Transcribe the records from the line containing "The height and width of the screenshot is (741, 1085)." onward, up to and including the final line, exactly and without anything else.

■ DATA FOR THE TASK:
▼
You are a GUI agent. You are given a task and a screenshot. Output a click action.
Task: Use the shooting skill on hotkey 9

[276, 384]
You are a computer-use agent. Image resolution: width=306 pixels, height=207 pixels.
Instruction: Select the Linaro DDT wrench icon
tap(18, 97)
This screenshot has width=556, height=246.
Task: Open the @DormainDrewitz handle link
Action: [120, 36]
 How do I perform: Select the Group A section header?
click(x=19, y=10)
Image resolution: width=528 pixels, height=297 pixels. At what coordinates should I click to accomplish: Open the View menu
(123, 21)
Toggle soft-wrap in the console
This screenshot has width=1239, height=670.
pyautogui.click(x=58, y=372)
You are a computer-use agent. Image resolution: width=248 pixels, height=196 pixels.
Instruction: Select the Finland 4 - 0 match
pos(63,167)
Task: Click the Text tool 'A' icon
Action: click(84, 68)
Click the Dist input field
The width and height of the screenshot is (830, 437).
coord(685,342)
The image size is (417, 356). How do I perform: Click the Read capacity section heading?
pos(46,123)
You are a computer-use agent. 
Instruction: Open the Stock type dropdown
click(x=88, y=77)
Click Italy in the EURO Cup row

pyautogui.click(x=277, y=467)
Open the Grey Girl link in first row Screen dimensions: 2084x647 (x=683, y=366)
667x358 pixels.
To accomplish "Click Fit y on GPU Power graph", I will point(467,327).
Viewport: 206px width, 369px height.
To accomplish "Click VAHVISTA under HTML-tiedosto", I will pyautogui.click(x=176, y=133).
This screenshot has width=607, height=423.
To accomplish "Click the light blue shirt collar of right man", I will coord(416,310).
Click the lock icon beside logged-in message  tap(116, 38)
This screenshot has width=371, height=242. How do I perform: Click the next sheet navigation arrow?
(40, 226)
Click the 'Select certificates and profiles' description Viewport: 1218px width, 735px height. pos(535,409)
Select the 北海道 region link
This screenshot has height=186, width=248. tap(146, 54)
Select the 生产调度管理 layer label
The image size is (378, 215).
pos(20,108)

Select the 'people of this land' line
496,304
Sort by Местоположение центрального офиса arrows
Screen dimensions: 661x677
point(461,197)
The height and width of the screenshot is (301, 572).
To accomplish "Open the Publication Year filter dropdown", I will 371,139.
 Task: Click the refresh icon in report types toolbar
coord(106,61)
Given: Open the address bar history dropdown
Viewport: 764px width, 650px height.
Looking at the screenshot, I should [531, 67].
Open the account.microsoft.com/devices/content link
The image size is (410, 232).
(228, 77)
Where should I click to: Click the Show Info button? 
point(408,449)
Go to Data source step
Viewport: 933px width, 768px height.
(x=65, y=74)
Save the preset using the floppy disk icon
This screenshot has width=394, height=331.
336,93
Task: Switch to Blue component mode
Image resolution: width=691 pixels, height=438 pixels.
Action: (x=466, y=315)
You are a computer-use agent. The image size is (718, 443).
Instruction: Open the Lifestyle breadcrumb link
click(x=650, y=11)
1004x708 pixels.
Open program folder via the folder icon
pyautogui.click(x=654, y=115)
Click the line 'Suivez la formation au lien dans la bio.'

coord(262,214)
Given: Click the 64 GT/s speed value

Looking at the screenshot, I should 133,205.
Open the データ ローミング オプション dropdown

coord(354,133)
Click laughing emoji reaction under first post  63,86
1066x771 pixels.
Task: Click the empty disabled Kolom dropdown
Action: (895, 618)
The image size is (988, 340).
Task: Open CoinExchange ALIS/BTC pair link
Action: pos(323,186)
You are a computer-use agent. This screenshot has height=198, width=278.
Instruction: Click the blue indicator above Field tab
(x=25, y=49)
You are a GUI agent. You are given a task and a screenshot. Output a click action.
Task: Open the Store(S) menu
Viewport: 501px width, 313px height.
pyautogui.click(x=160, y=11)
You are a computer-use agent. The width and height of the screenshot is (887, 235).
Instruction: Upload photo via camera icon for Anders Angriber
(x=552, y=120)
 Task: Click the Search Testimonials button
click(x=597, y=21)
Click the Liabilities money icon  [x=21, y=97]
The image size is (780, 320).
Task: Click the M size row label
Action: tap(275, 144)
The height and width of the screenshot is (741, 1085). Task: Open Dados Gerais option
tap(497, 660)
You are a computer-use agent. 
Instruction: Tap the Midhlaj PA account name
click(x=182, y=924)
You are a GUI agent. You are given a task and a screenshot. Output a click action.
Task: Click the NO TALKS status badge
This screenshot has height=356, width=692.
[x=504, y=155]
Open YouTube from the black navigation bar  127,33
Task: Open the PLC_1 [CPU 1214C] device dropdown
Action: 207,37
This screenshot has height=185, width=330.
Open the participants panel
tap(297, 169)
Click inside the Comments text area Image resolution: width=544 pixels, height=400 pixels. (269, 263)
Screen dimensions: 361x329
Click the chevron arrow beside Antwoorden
▲
■ RESPONSE:
The height and width of the screenshot is (741, 1085). Task: Open Dados Gerais option
tap(497, 660)
You are a computer-use agent. 
Instruction: Tap the Midhlaj PA account name
click(x=182, y=924)
You are a GUI agent. You are given a task and a screenshot. Output a click action.
Task: Click the NO TALKS status badge
This screenshot has height=356, width=692.
[x=504, y=155]
Open YouTube from the black navigation bar  127,33
Task: Open the PLC_1 [CPU 1214C] device dropdown
Action: 207,37
This screenshot has height=185, width=330.
Open the participants panel
tap(297, 169)
Click inside the Comments text area Image resolution: width=544 pixels, height=400 pixels. (269, 263)
Screen dimensions: 361x329
Click the chevron arrow beside Antwoorden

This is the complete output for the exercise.